- Sar Darreh Location within Iran
- Coordinates: 31°24′14″N 50°04′23″E﻿ / ﻿31.40389°N 50.07306°E
- Country: Iran
- Province: Khuzestan
- County: Seydun
- District: Central
- Rural District: Seydun-e Shomali

Population (2016)
- • Total: 868
- Time zone: UTC+3:30 (IRST)

= Sar Darreh, Khuzestan =

Village in Khuzestan province, Iran

Sar Darreh (سردره) (Note: Also known as Sar Dar) is a village in Seydun-e Shomali Rural District (Note: Formerly Seydun Rural District) of the Central District (Note: Formerly Seydun District of Bagh-e Malek County) of Seydun County, Khuzestan province, Iran.

==Demographics==
===Population===
At the time of the 2006 National Census, the village's population was 962 in 181 households, when it was in Seydun District (Note: Renamed the Central District of Seydun County) of Bagh-e Malek County.
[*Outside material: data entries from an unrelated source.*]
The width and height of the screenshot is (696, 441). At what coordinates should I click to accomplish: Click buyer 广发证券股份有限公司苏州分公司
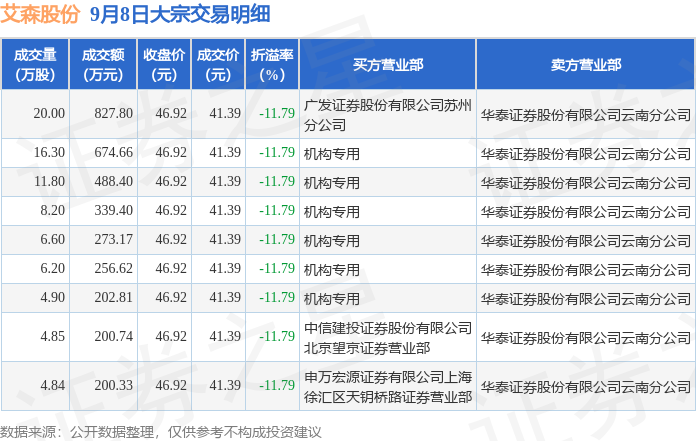point(388,115)
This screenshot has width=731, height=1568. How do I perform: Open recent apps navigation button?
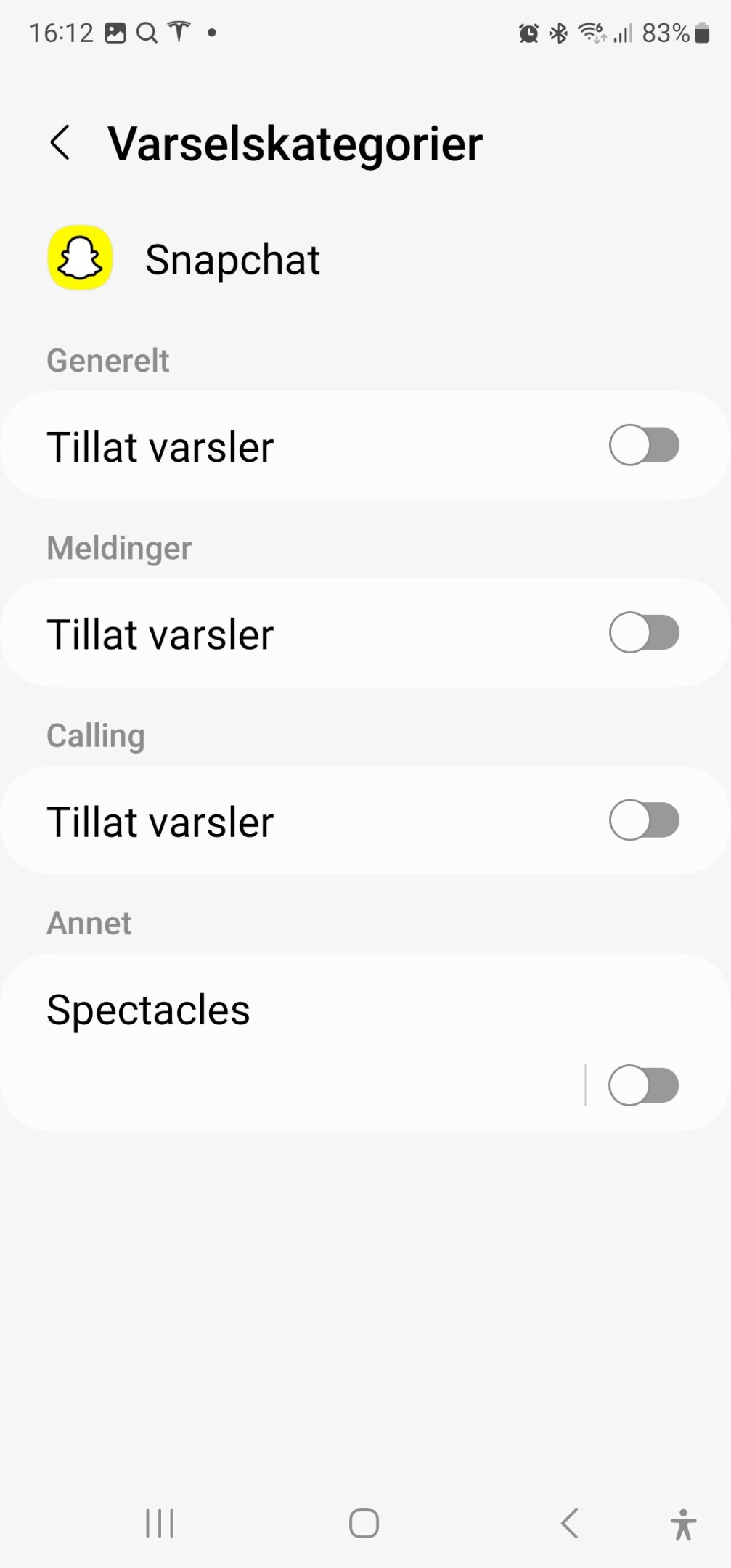(160, 1523)
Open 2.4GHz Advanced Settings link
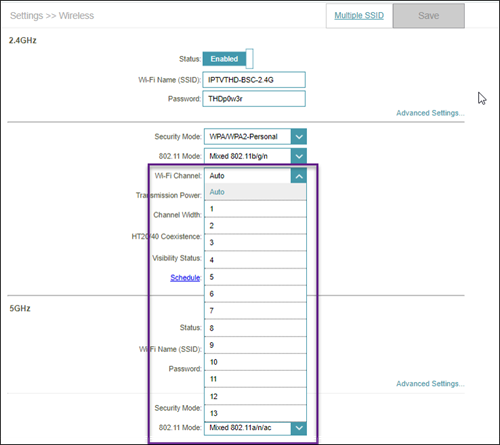 [x=430, y=113]
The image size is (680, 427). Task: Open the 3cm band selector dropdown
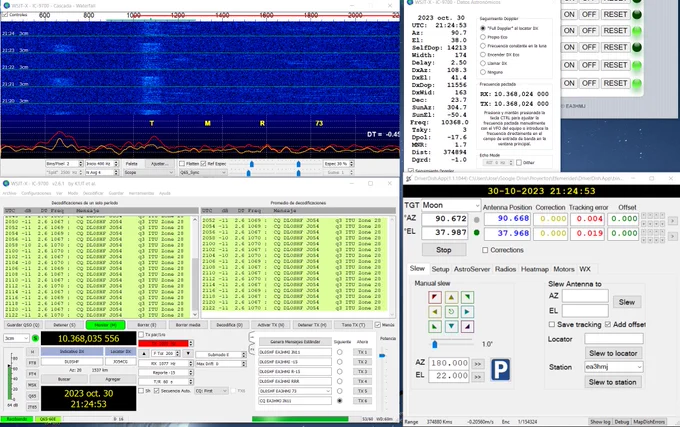point(16,338)
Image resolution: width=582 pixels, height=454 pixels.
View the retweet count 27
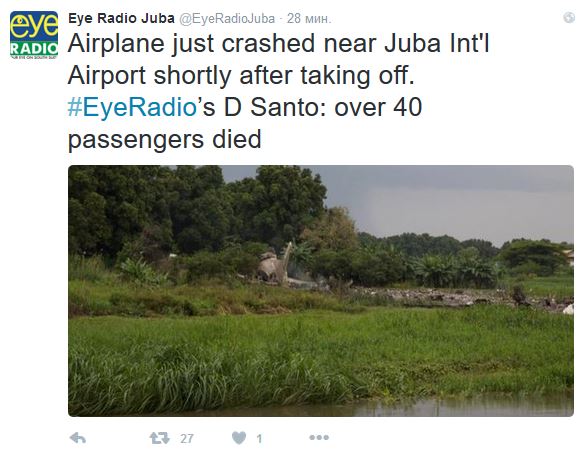click(187, 439)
The following census in 2011 counted 957 people in 199 households. The 2016 census measured the population of the village as 868 people in 201 households. It was the most populous village in its rural district.

In 2022, the district was separated from the county in the establishment of Seydun County and renamed the Central District.